### Problem requirements
The required output is the exact text of the lines from the line containing "Task: Increase lot volume with the up arrow" through the final line below, inclusive, without pictures.

### Input records
══════════
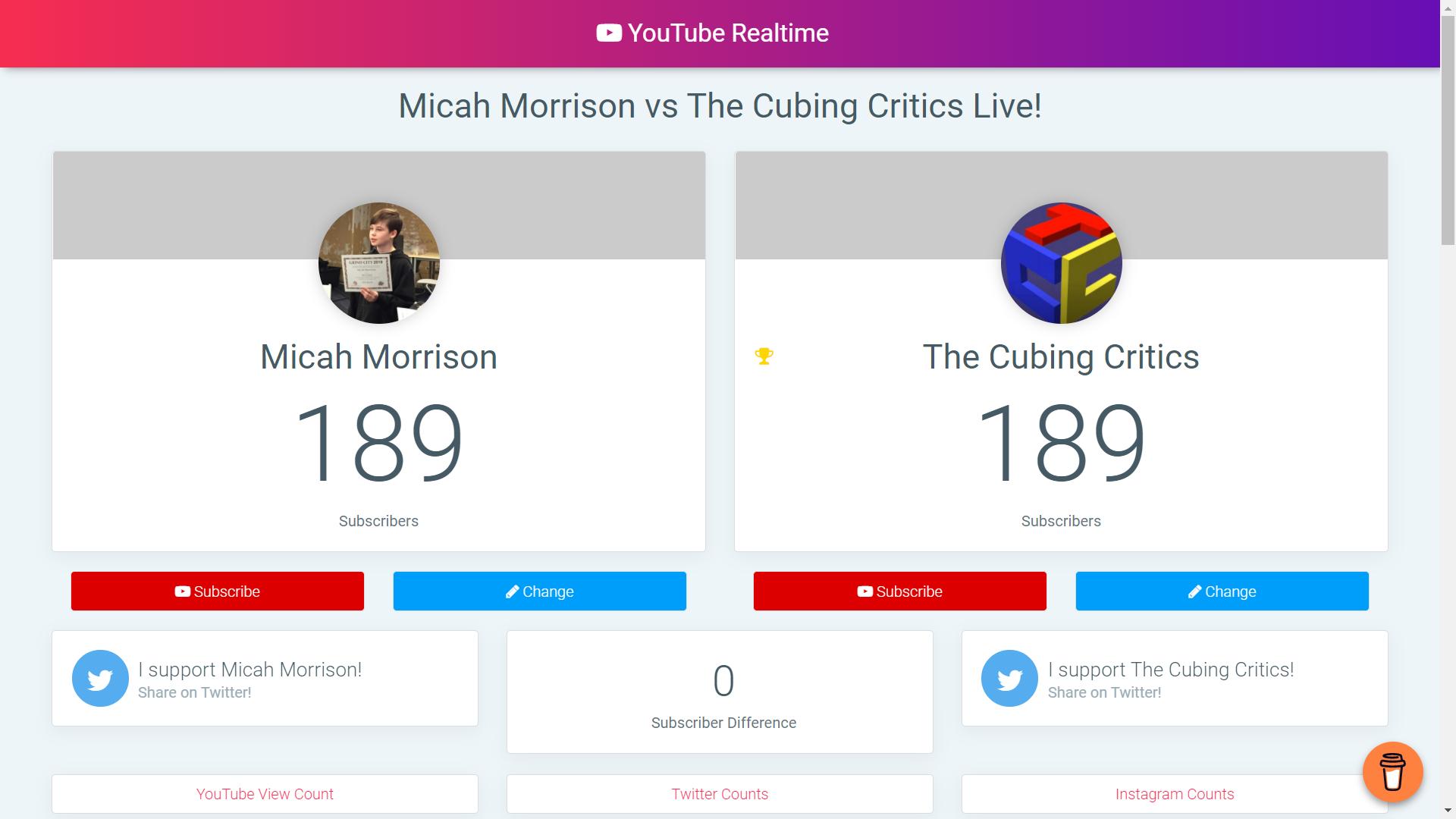Viewport: 1456px width, 819px height.
Task: Click The Cubing Critics cube avatar
Action: pyautogui.click(x=1061, y=263)
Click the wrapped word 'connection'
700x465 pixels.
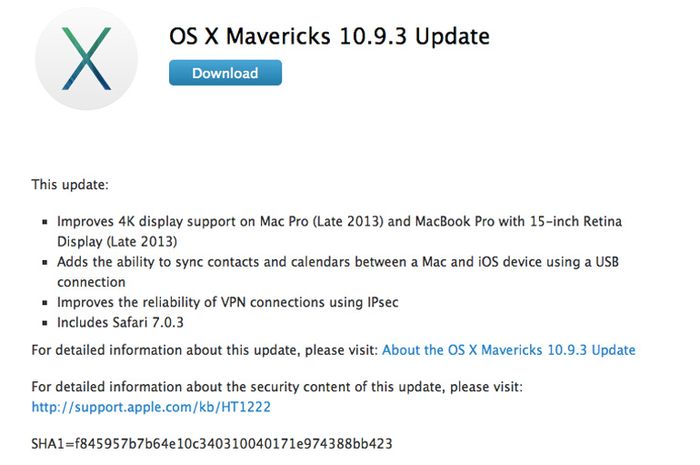tap(91, 282)
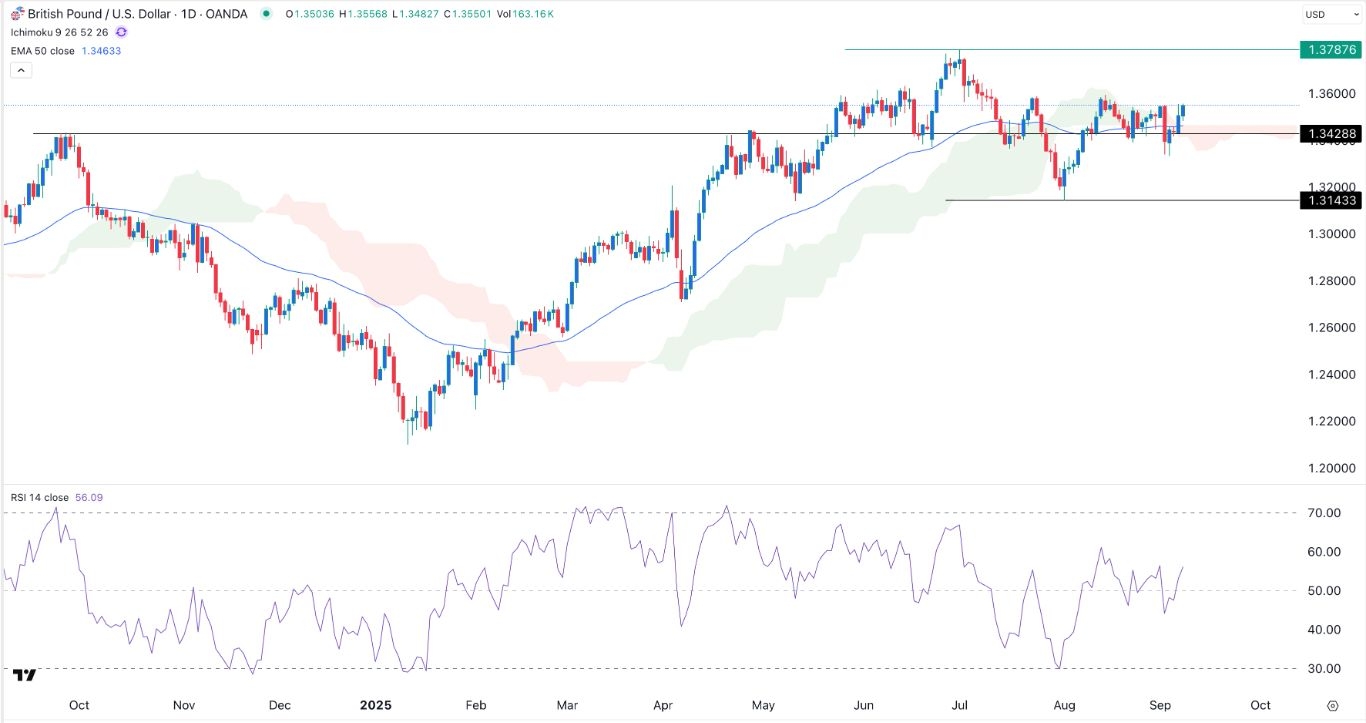Open the USD currency dropdown
1366x723 pixels.
(x=1332, y=14)
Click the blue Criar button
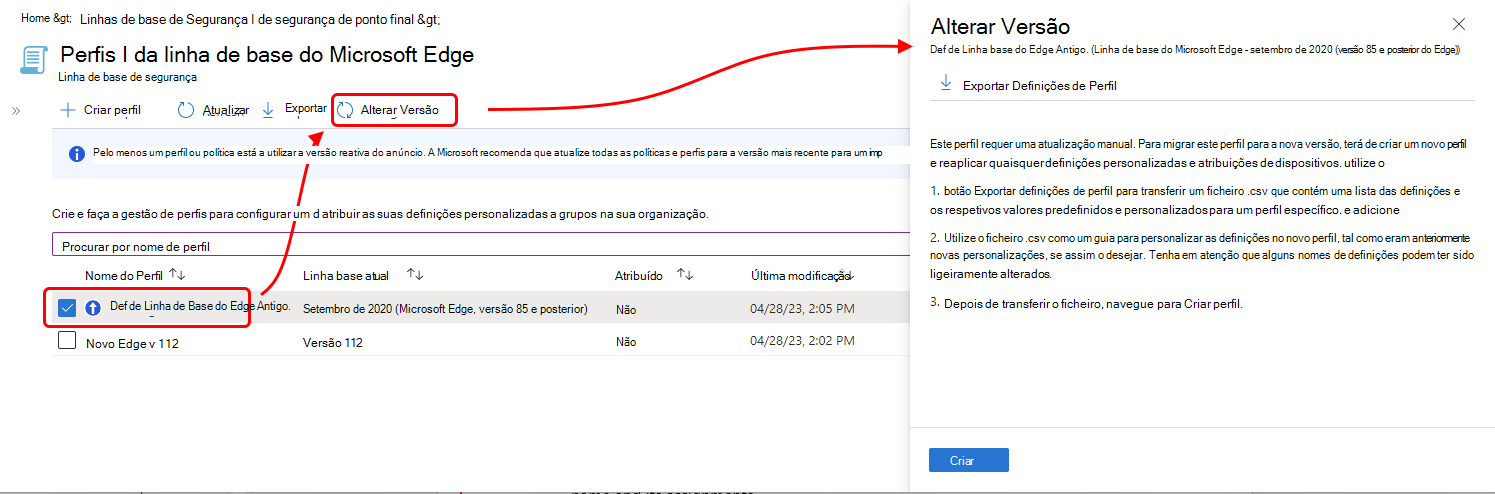Image resolution: width=1495 pixels, height=494 pixels. pos(969,460)
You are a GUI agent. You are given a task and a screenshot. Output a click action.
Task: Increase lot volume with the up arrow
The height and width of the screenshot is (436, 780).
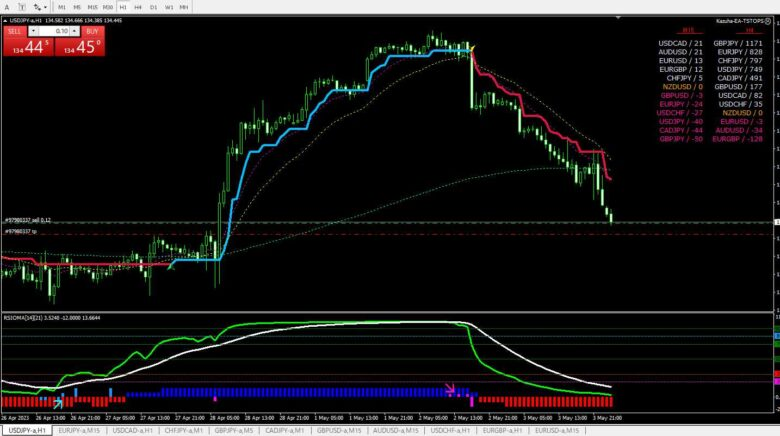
══════════
### The answer
Task: Increase lot volume with the up arrow
The height and width of the screenshot is (436, 780).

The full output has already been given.